I
I ran a little script on the totals reported by www.incidents.org, calculating the ratio between successive samples. (The latest graph I could find, as of 1615 EDT, ended at 1400 EDT.) There was a period of steady exponential growth in there, but it seems to be tailing off. That's consistent with another report posted here. 2.06579 1.6051 1.96429 1.80404 1.78163 1.81081 1.66331 1.67091 1.6844 1.63127 1.4773 1.29124 1.15538 --Steve Bellovin, http://www.research.att.com/~smb
On Wed, 1 Aug 2001, Steven M. Bellovin wrote:
I ran a little script on the totals reported by www.incidents.org, calculating the ratio between successive samples. (The latest graph I could find, as of 1615 EDT, ended at 1400 EDT.) There was a period of steady exponential growth in there, but it seems to be tailing off. That's consistent with another report posted here.
Does anyone have any theories as to why its tailing, are the thousands of vulnerable machines being patched all of a sudden? If not then why is traffic decreasing so fast when the worm just keeps searching? Steve
On Wed, Aug 01, 2001 at 09:28:49PM +0100, Stephen J. Wilcox wrote: On Wed, 1 Aug 2001, Steven M. Bellovin wrote:
I ran a little script on the totals reported by www.incidents.org, calculating the ratio between successive samples. (The latest graph I could find, as of 1615 EDT, ended at 1400 EDT.) There was a period of steady exponential growth in there, but it seems to be tailing off. That's consistent with another report posted here.

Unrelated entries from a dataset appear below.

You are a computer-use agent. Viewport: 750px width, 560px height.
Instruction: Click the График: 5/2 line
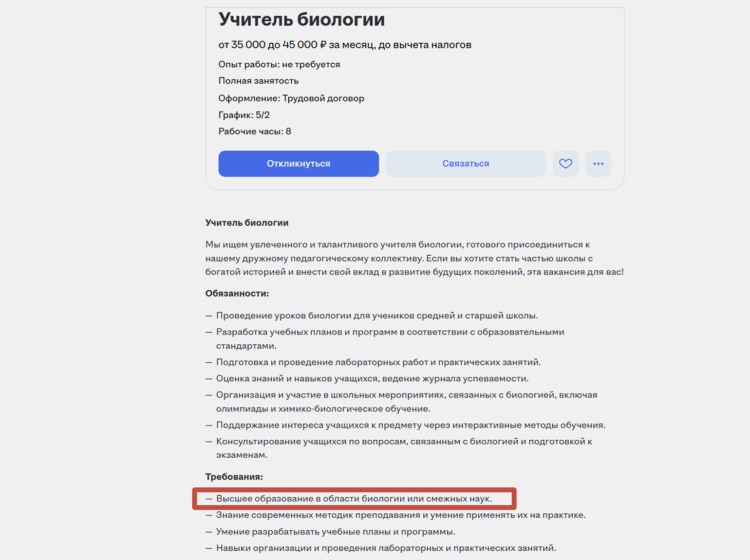pos(244,115)
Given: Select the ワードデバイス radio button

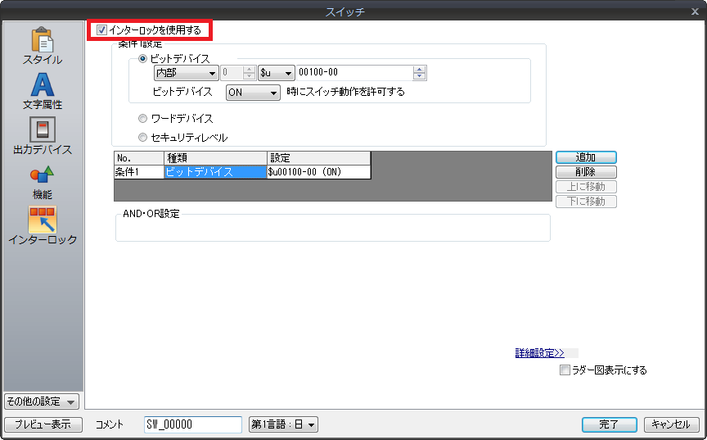Looking at the screenshot, I should [143, 119].
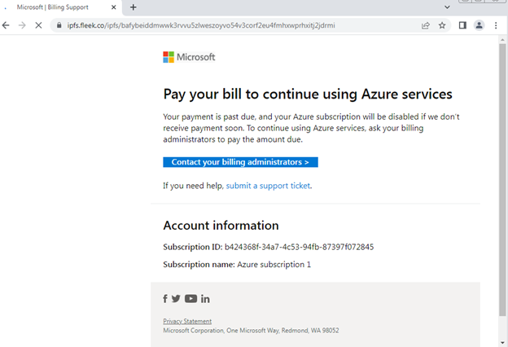508x347 pixels.
Task: Click the profile avatar icon
Action: [480, 25]
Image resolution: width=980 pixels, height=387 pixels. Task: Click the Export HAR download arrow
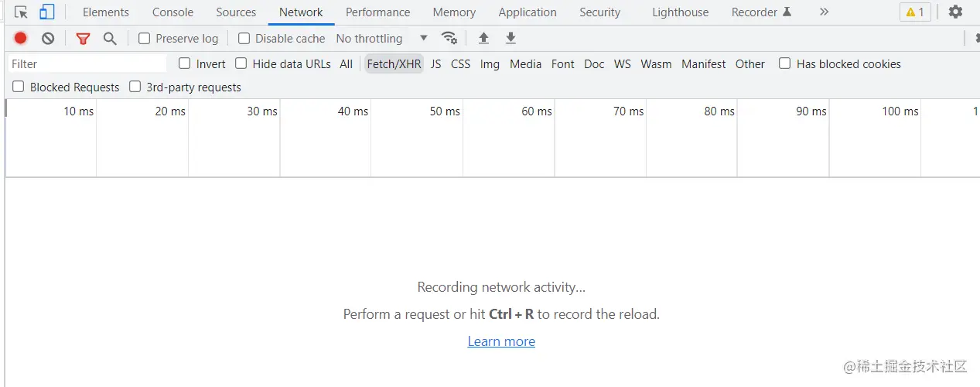(x=510, y=38)
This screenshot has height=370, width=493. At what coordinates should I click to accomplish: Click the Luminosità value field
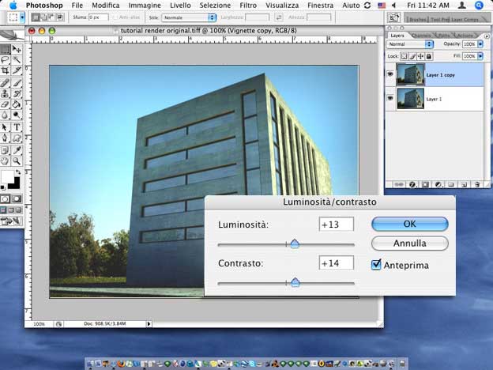[x=336, y=225]
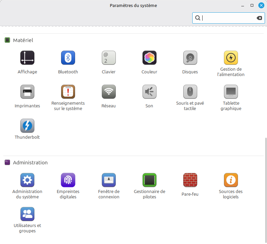Open Gestionnaire de pilotes
The image size is (267, 244).
tap(150, 180)
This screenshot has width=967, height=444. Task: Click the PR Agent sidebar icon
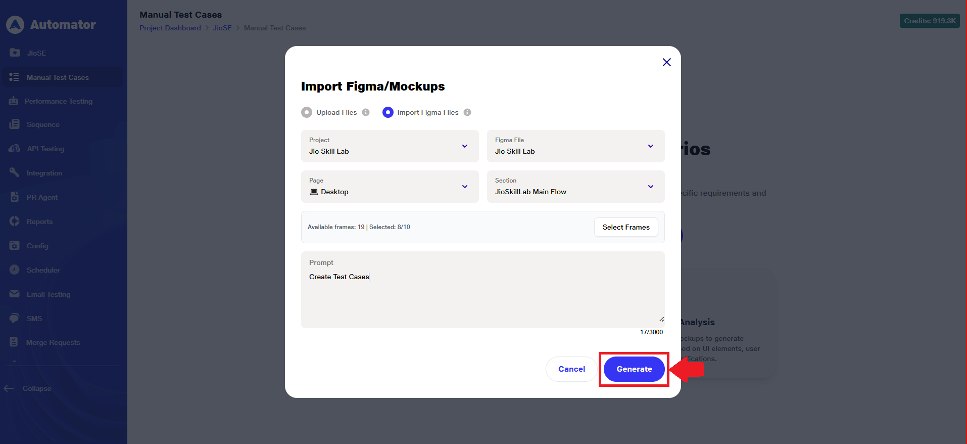click(15, 197)
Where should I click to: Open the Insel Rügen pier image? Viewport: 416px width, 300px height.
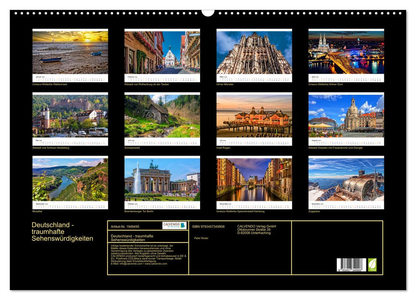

Does anyone have any theories as to why its tailing, are the thousands of vulnerable machines being patched all of a sudden? If not then why is traffic decreasing so fast when the worm just keeps searching? same reason diseases tail off when they run out of hosts to infect? also note we learned we should have used a larger bucket, 1 minute is too small since 198,500 unique hosts appeared in two adjacent 1-minute buckets from data this am. don't reckon it's gonna get to the 359,000 level it reached on the 19th, since a lot of folks have patched (though not all, and we're still watching that as well) the news coverage did have some effect. (at least it was on all local news channels in san diego for 2 days.) folks were asking about caida's methodology; it's essentially what i posted last week when david did his first analysis http://www.caida.org/analysis/security/code-red/ the bad news is our monitor-workaround is having problems (loss) so http://www.caida.org/analysis/security/code-red/aug1-live-hosts.gif got really noisy a real solution is going to take a bit longer, sorry. sigh, so measurement is harder than it looks. (oh wait, we knew that..) k
participants (3)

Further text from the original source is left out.